━━━━━ STORED DATA ━━━━━
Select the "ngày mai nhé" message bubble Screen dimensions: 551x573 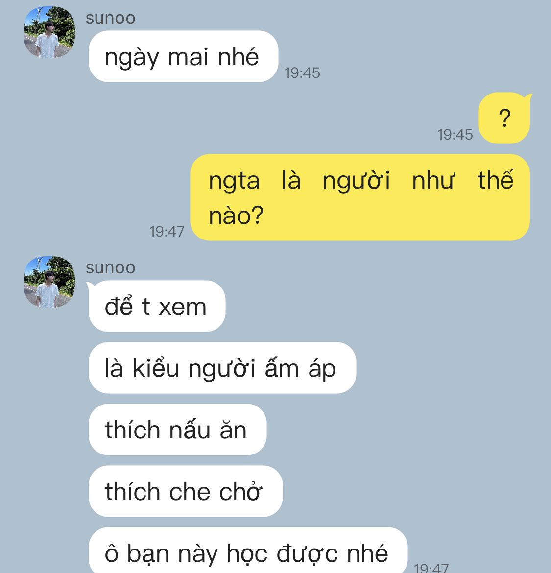click(184, 56)
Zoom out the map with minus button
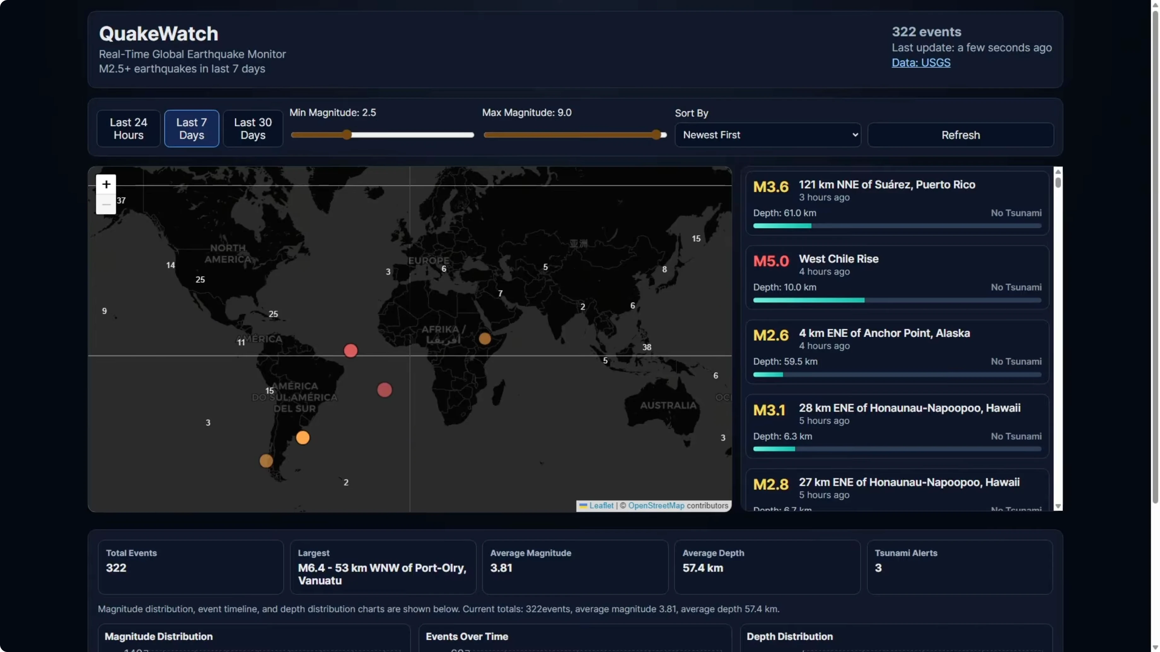This screenshot has width=1160, height=652. pos(106,204)

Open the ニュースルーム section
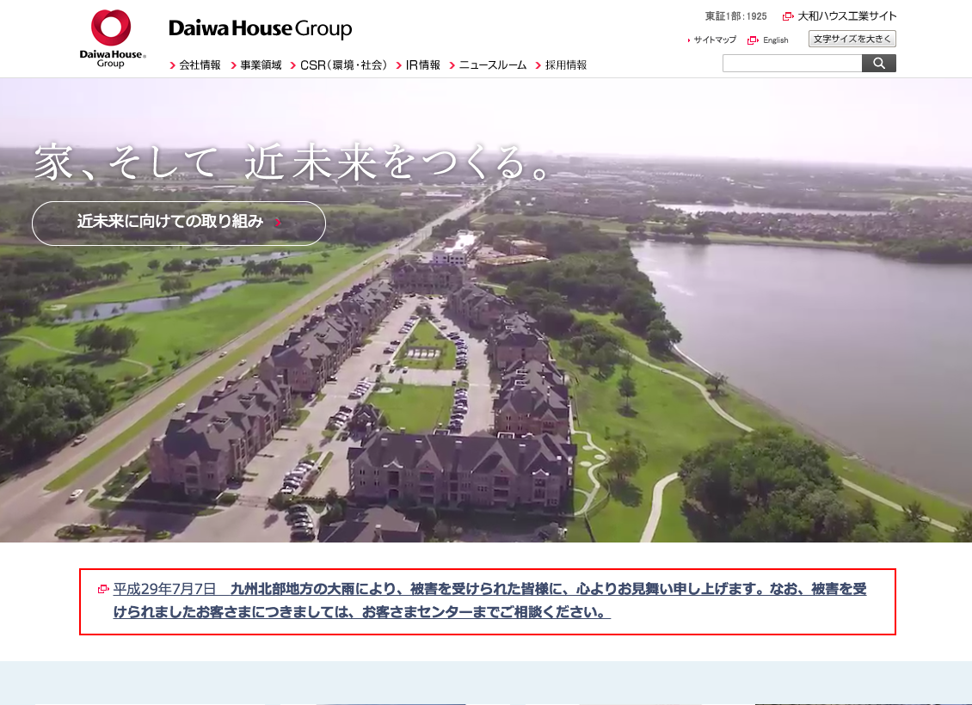pos(495,64)
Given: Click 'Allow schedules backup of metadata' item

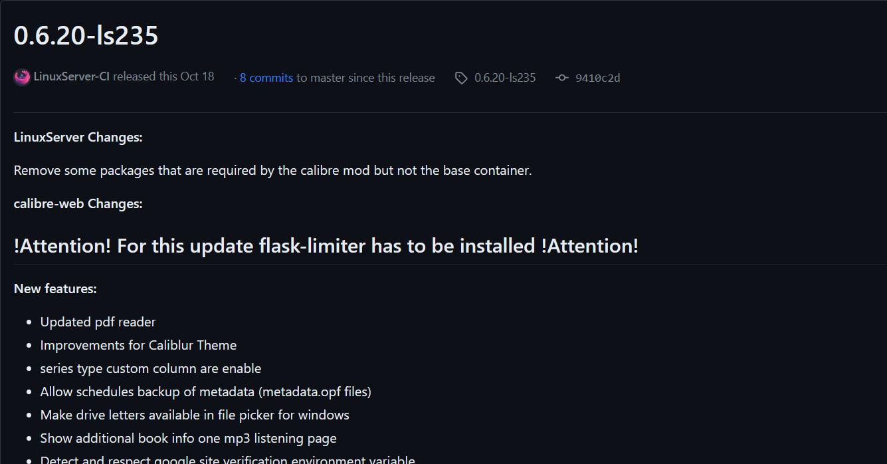Looking at the screenshot, I should click(x=205, y=392).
━━━━━
Reproduce word for word the lines of material running from the line with "Given: Click 'Allow" through the end of the material. Leave the pictures out.

Given: Click 'Allow schedules backup of metadata' item

Looking at the screenshot, I should click(x=205, y=392).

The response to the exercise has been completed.